A proposed online charter school that would hire a Virginia firm under investigation for using uncertified teachers is up for approval today before the Pinellas County School Board.
District staff gave a stamp of approval to Florida Virtual Academy at Pinellas County. Yet they recommended rejecting two other charters.
Some board members on Monday were asking why.
"It seemed like this had as much or more reasons to deny" as the other two proposals, board member Linda Lerner said of the application.
Chief among the staff's concerns is that the school would offer classes through Virginia-based K12 Inc., which is under investigation by the Florida Department of Education for allegedly using uncertified teachers in some of its operations.
Dot Clark, the district's coordinator of partnership schools, said staffers were "gravely concerned" about the virtual provider. But she concluded that the charter still met state requirements to open.
School boards can't reject a charter if it meets basic criteria set by the state. The two other charter applicants, however, had obvious problems.
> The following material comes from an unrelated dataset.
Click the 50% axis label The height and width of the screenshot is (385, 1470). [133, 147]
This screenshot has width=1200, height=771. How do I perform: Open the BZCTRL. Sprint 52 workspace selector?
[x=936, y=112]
Pinellas Charter School's application was based on past requirements, not current ones.
Excel Charter School Pinellas didn't clearly indicate how much time students would spend in class. It seemed to combine two different sets of educational standards, referring repeatedly in its application to the "Next Generation Sunshine State Common Core Standards," Clark wrote.
Charter schools are run privately but funded with taxpayer money. Boards can terminate an existing charter due to a poor academic record or financial mismanagement.
Aside from the state investigation, Clark noted other trouble spots in the application for Florida Virtual Academy at Pinellas County.
She wrote that the proposed school also has an out-of-town governing board that runs multiple charters statewide, which could make it less responsive to needs in Pinellas County. She said its contact person was "sluggish" in responding to the district. Some details about the operation, such as how it would validate enrollment, weren't provided.
Board members Carol Cook and Terry Krassner said they, too, had concerns.
"As I read through (the application), I just kind of said, 'Can you tell me in a paragraph or two why are you recommending it?' Because I don't see it," Cook said.
Krassner said she wanted to postpone considering the application until the investigation had concluded. She said district staff told her that wasn't an option.
Clark, who reviews the district's charter applications, couldn't be reached Monday for comment on the applications.
Paul Hull, chairman of Southwest Florida Virtual Charter School Board, said he was pleased the application has been recommended for approval. The group applied last year to open online schools in five counties, but Hull said the group still considers itself local.
If approved, Florida Virtual Academy at Pinellas County would have a three-member governing board with parents from Hillsborough, Pinellas and Pasco counties, he said.
He also said the governing board had been assured by K12 Inc. that it doesn't use uncertified teachers.
"We're more than confident that K12 can do the job for us," Hull said.
Applications from charters using K12 have come under scrutiny in other counties.
School boards, including those in Pasco and Marion counties, recently rejected K12 applications because of concerns about the allegations.
The Palm Beach County School Board denied the application only to have its decision overturned in July by the state Board of Education.
The Pinellas County School Board will consider the charter applications during its 10:30 a.m. meeting today at district headquarters in Largo.